*** Given records Section Begins ***

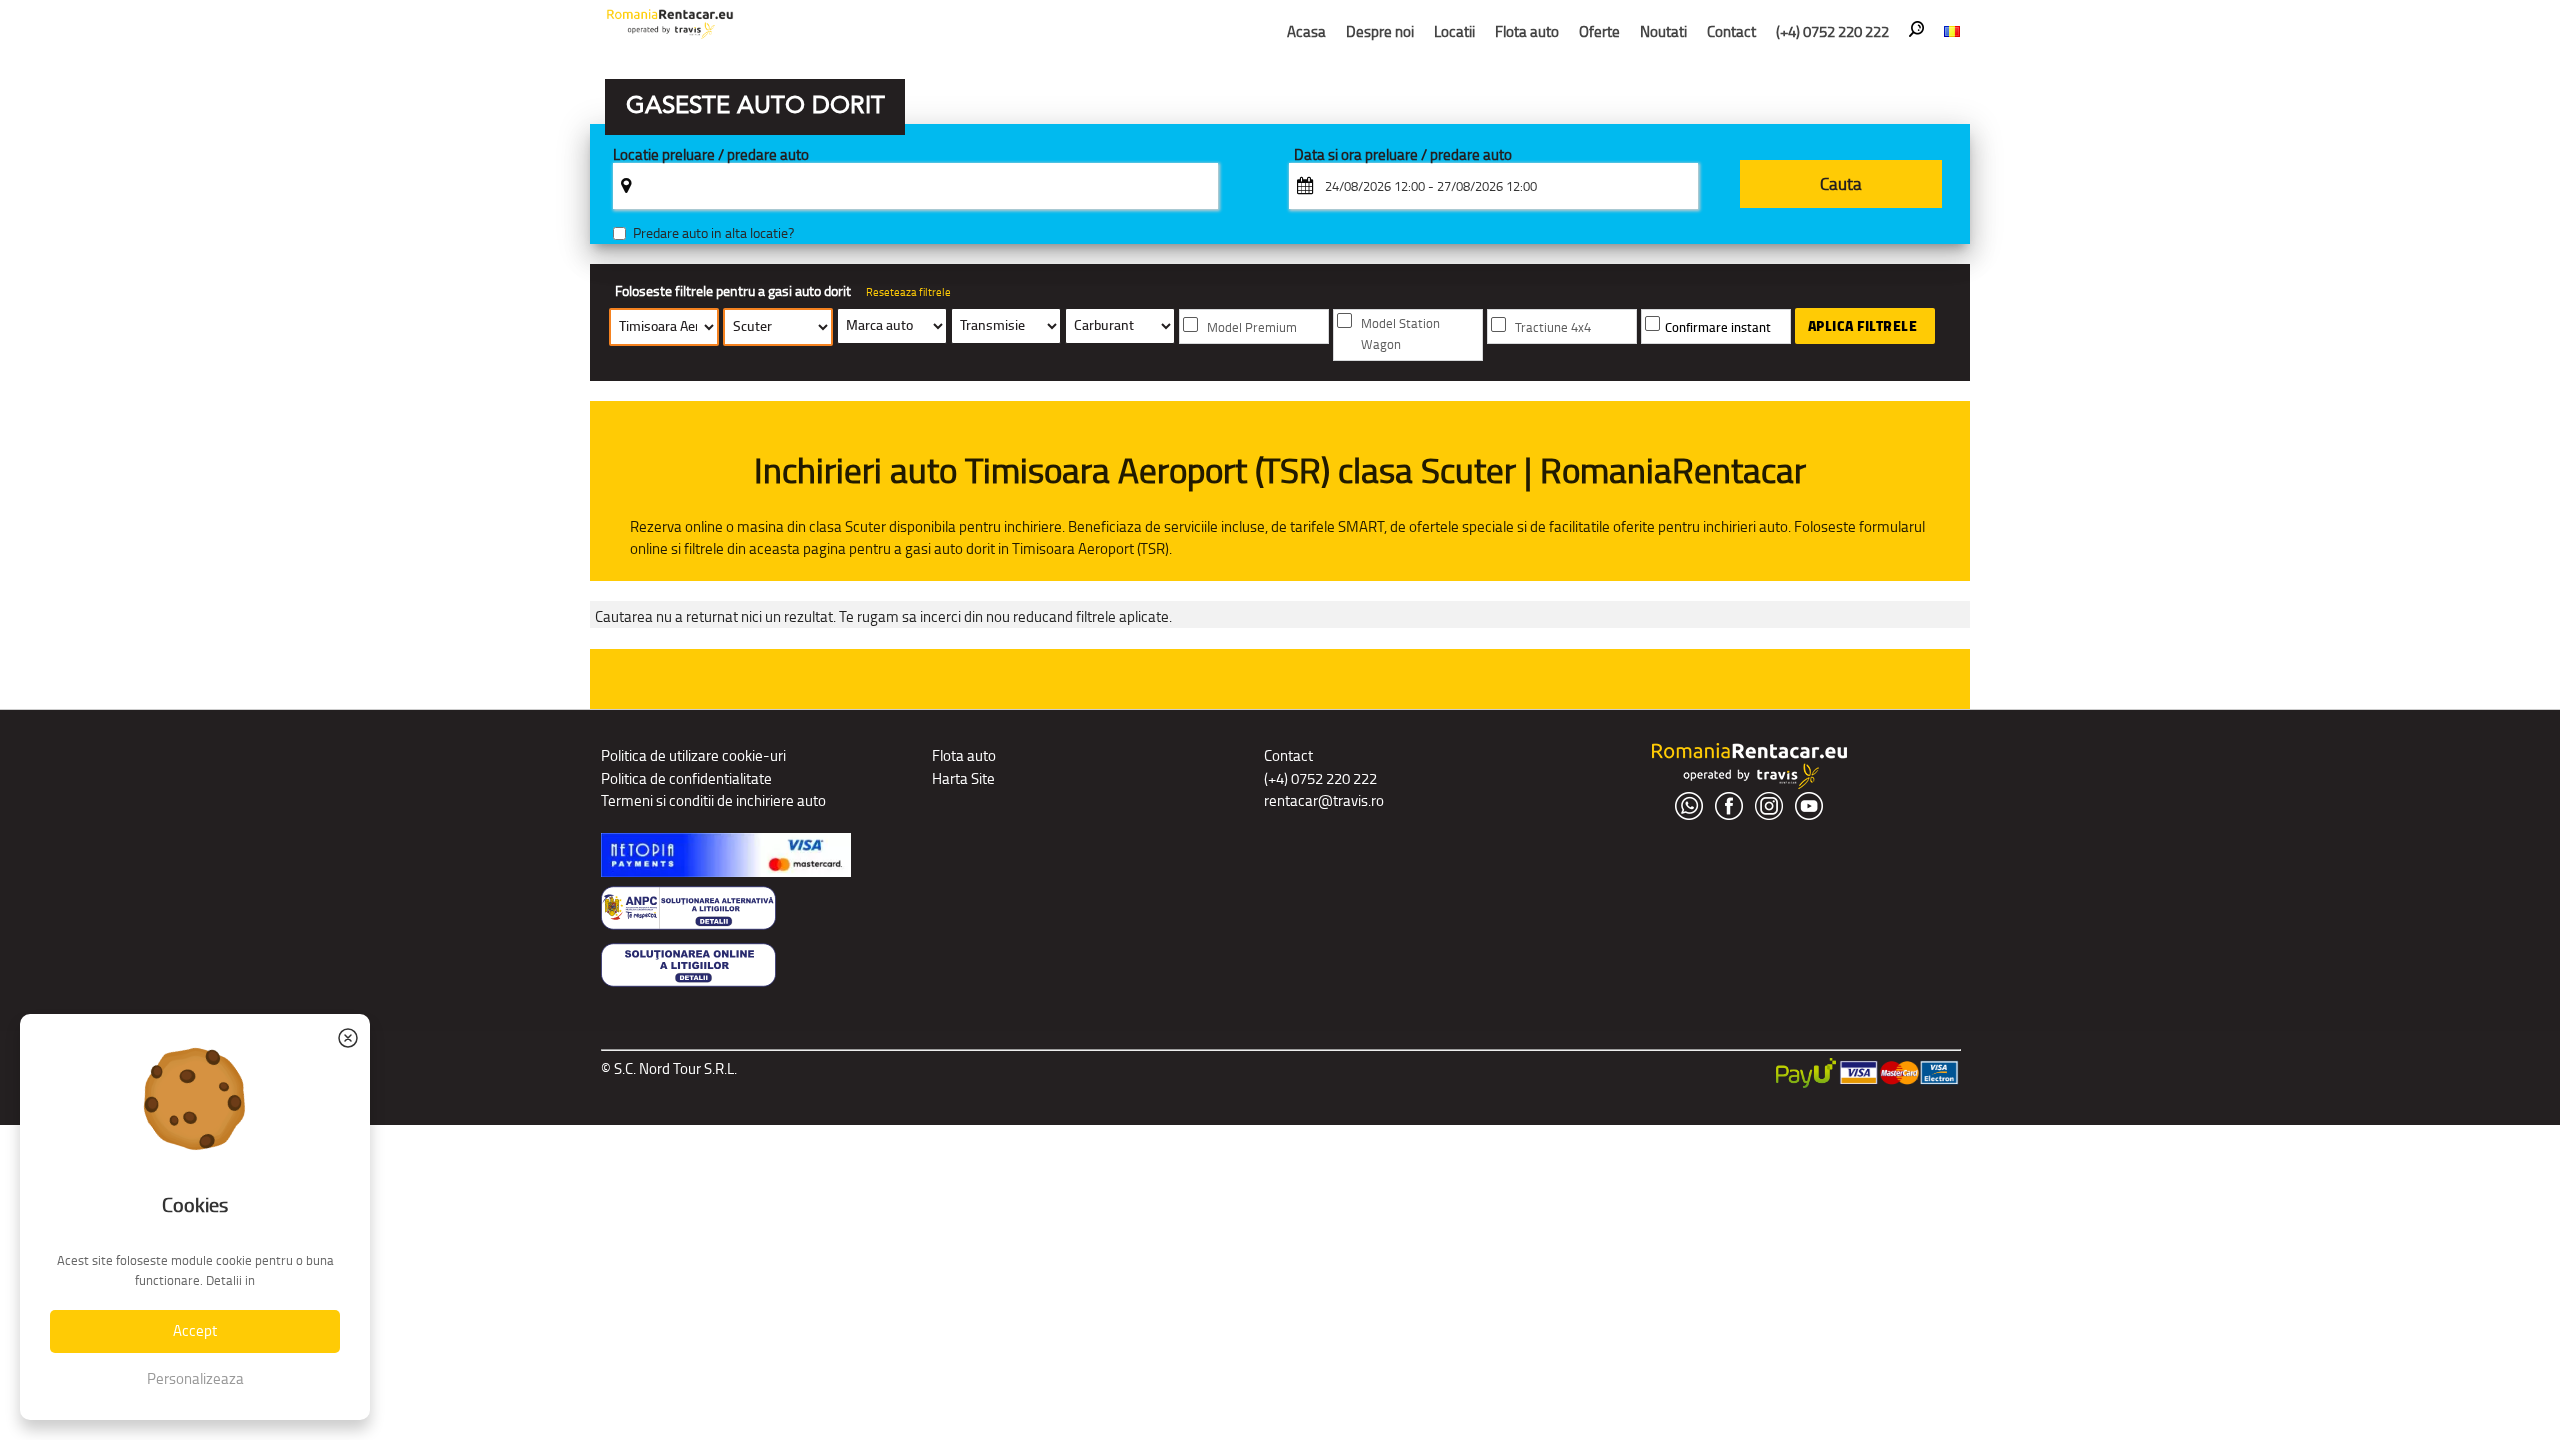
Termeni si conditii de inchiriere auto (713, 800)
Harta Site (963, 778)
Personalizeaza (195, 1378)
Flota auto (1527, 31)
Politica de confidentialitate (686, 778)
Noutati (1663, 31)
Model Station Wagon (1400, 334)
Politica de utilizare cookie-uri (693, 755)
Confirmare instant (1718, 327)
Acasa (1306, 31)
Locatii (1454, 31)
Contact (1731, 31)
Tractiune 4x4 (1553, 327)
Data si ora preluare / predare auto (1403, 155)
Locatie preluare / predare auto (711, 155)
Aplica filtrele (1863, 326)
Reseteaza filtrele (908, 292)
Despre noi (1380, 31)
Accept (195, 1330)
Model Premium (1252, 327)
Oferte (1599, 31)
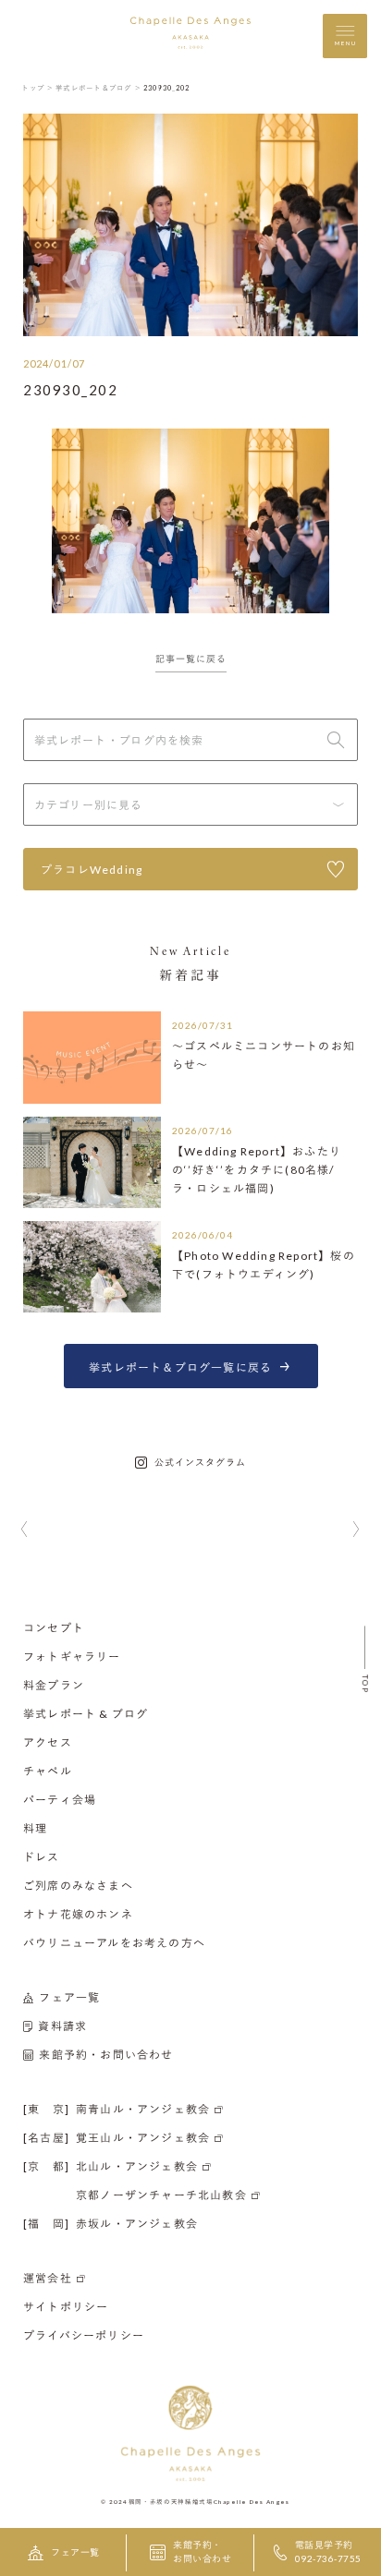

*** Given records Section Ends ***

Your task -> From the records above, copy every line that includes the word "predare".

Response to the task ->
Data si ora preluare / predare auto (1403, 155)
Locatie preluare / predare auto (711, 155)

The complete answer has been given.